Analysis unit errors are not only common in clinical research but also in experimental. Hurlbert (1) coined the phrase pseudoreplication when he in 1984 described the results from a review of 176 papers published since 1960. He then defined pseudoreplication as the use of statistical inference to test for treatment effects where treatments are either not replicated or replicates are not statistically independent. This was as common as in 48% of all studies that used statistical tests.
The problem with pseudoreplication arises when correlated observations are analysed as if they were independent. The number of degrees of freedom can then be overestimated and the variance underestimated. The consequence is that statistical precision is overestimated, the uncertinty is underestimated.
The word pseudoreplication has since then been used frequently to describe analysis unit errors in biomedical lab experiments. Lazic (2) for example reviewed one issue of Nature Neuroscience (Volume 11, Number 8, 2008).

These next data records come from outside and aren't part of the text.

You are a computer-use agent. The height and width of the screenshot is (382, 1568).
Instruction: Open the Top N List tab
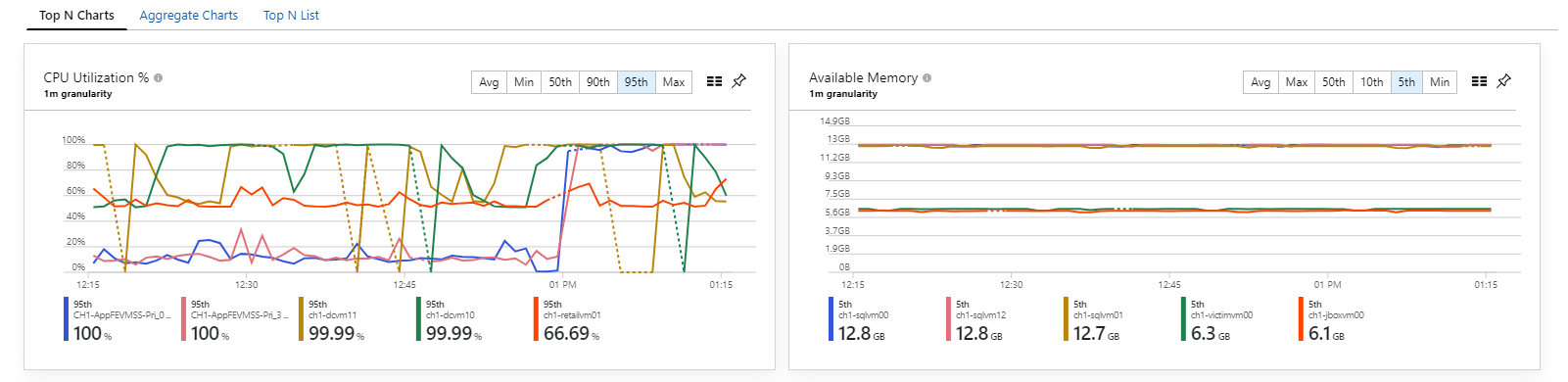point(291,16)
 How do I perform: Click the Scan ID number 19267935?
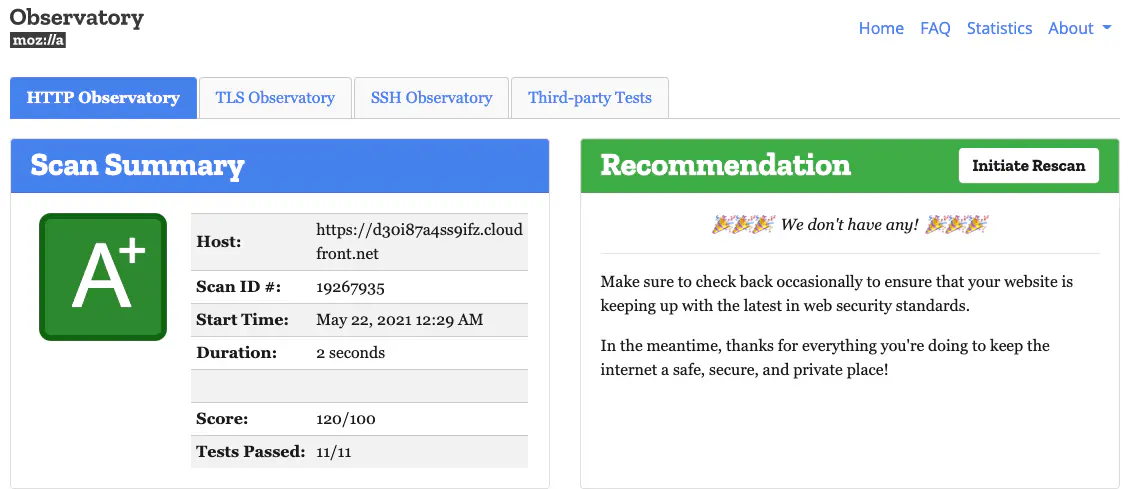350,287
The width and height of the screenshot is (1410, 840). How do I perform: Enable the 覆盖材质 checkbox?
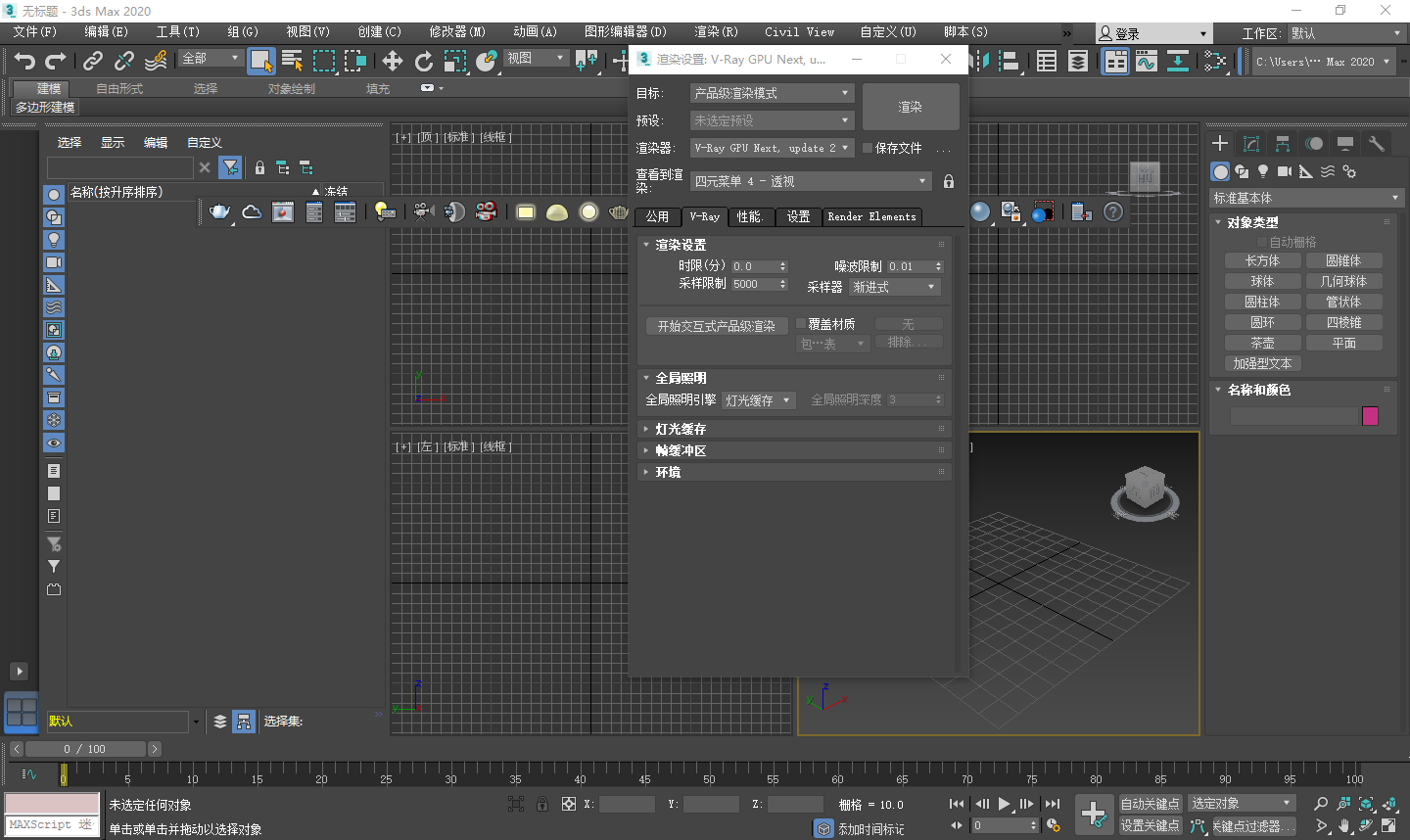click(800, 323)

Of the 19 published articles 17 included statistical tests. However, of these only 3 presented sufficient information to assess whether pseudoreplcation had taken place. Two of the 3 papers had pseudoreplication. Of the 14 articles that used statistical tests but did not present sufficient information 5 (36%) were suspected of having pseudoreplication, although this cold not be determined with certainty.
It thus seems to be a common reporting problem that data and results are inadequately described in such studies.
1. Hurlbert SH. Pseudoreplication and the design of ecological field experiments. Ecol Monog 1984;54:187-211.
2. Lazic SE. The problem of pseudoreplication in neuroscientific studies: is it affecting you analysis? BMC Neuroscience 2010;11.5.